However, Kant did not embrace a “naturalistic” view of property and the market. Despite their very different theoretical approaches, Kant’s redefinition of ius in re (real right) is surprisingly similar to David Graeber’s: “an understanding or arrangement between people concerning things.” Such an interpersonal nature of property implies that it can only overcome its temporariness in a civil constitution.

In other words, Kant’s property does not emerge fully formed from the state of nature. Rather, it may and should be politically discussed. The constitutional pact can also publicly “de-reify” entities that were treated as things in the status quo ante. For instance, states that were acquired and exchanged as if they were objects of property can be recognized as societies of human beings and treated as such.

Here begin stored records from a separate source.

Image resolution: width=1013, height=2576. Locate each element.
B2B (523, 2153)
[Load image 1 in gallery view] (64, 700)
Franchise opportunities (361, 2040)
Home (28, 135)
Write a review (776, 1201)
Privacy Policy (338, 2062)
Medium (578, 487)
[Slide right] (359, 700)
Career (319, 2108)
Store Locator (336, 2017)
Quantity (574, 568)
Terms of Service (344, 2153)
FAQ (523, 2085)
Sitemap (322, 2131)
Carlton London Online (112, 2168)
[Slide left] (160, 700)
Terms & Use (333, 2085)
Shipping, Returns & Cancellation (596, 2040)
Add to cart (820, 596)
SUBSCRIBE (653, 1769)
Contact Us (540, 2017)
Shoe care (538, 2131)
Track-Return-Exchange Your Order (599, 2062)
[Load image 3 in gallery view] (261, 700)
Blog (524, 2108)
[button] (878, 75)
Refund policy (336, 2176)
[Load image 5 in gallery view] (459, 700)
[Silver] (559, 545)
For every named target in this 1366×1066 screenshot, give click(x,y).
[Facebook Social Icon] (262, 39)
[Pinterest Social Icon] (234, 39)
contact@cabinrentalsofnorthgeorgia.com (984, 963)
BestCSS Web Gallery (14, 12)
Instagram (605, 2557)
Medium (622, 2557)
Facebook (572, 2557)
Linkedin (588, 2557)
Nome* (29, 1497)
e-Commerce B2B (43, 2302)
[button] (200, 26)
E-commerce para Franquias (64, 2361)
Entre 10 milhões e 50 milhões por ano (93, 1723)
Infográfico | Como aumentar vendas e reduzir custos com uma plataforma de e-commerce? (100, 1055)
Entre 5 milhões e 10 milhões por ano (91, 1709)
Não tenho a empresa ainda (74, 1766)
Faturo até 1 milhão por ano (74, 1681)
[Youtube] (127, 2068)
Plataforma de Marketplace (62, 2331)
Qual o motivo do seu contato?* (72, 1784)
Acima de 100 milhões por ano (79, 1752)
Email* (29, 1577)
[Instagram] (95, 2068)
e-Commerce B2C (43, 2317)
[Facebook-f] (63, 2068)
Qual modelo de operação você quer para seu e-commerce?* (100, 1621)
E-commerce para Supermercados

A similar, albeit more radical, de-reification can be found in the Metaphysics of Morals, where Kant places books and money in the sphere of personal rights, i.e., the right to obtain services from people.

Regarding money, Kant not only quotes Adam Smith almost verbatim, but also uses his vocabulary. However, his conjectural history of the origin of money differs from Smith’s, producing an almost chartalist theory that connects money to political imposition and human labor rather than to a spontaneous market process.

The important yet little-explored comparison between Kant and Smith can help us to determine if a political-economic theory is hidden in the fourth preliminary article of Perpetual Peace, which deals with the use and abuse of public debt. More broadly, it also raises a more foundational question: how could economics be or become republican, rather than just political?